* ACTION ITEM A: Rewrite the records from their first line through the line containing "This screenshot has", inclusive, replacing "one action" with "a single action" and leaving everything else unchanged. Return only those lines.
─── PASSAGE TO READ
Ernest Hemingway wrote of a commander in the Spanish Civil War who “never knew when everything was lost and if it was, he would fight out of it.” That is the way with people who have the quality of determination. They keep on going, no matter what. The hang-in-there attitude gives courage, strength, vitality, power. Somehow such people always seem to win through anything and everything.

June 12


Members of a service club in one city went out to give a dollar to every person on the streets who looked happy. At the day’s end, they had been able to give away only thirty-three dollars. Perhaps life in our cities is getting so impersonal that people feel insignificant and retreat into their shells and glare rather than smile. But a peaceful, happy face is a blessing to passersby and to oneself!

June 11


When Henry Ford, whom I like to quote, was seventy-five years old, he was asked the secret of his health and calm spirit. “Three rules,” he answered. “I do not eat too much; I do not worry too much; and, if I do my best, I believe that what happens, happens for the best.”

June 10


On the dining room wall of a four-hundred-year-old inn in Saint Moritz, I read this inscription: “Just when you think everything is hopeless, a little ray of light comes from somewhere.” Your mind may seem to be dark and hopeless. But Almighty God, the Creator, established hope in you, an unshatterable hope deep within yourself. If darkness has settled deeply in your mind, just open up your thoughts and let in that “little ray of light [that] comes from somewhere.”

June 9


Mentally picture your body as being perfect both in condition and in function. Do not visualize it as in decline or as deteriorating. Train yourself to stop looking for something to go wrong. Think positively about your physical self. Think health, not sickness. This is important, for mental images tend to reproduce themselves in fact.
──────
* ACTION ITEM B: Copy the dated reflections word for word, from "Ernest Hemingway wrote" through "and to oneself!", inclusive.
─── DATASET
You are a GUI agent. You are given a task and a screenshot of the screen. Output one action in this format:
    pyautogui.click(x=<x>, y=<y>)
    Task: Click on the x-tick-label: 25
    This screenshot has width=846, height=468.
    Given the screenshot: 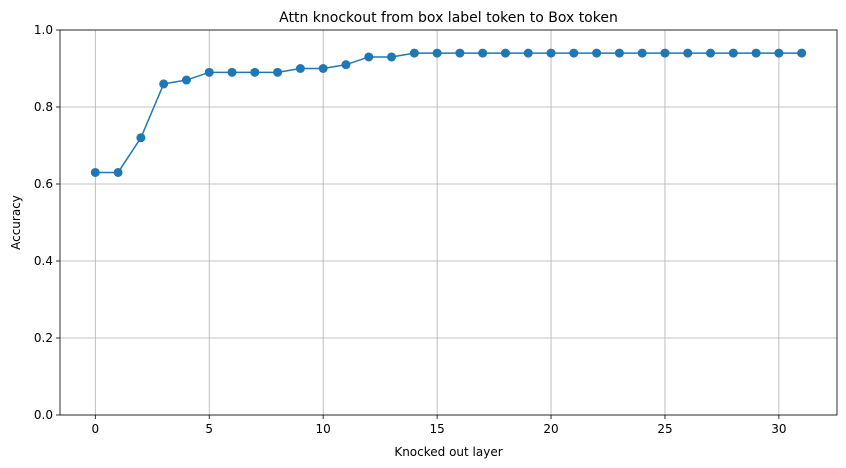 What is the action you would take?
    pyautogui.click(x=664, y=429)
──────
* WRITTEN REPLY A:
You are a GUI agent. You are given a task and a screenshot of the screen. Output a single action in this format:
    pyautogui.click(x=<x>, y=<y>)
    Task: Click on the x-tick-label: 25
    This screenshot has width=846, height=468.

* WRITTEN REPLY B:
Ernest Hemingway wrote of a commander in the Spanish Civil War who “never knew when everything was lost and if it was, he would fight out of it.” That is the way with people who have the quality of determination. They keep on going, no matter what. The hang-in-there attitude gives courage, strength, vitality, power. Somehow such people always seem to win through anything and everything.

June 12


Members of a service club in one city went out to give a dollar to every person on the streets who looked happy. At the day’s end, they had been able to give away only thirty-three dollars. Perhaps life in our cities is getting so impersonal that people feel insignificant and retreat into their shells and glare rather than smile. But a peaceful, happy face is a blessing to passersby and to oneself!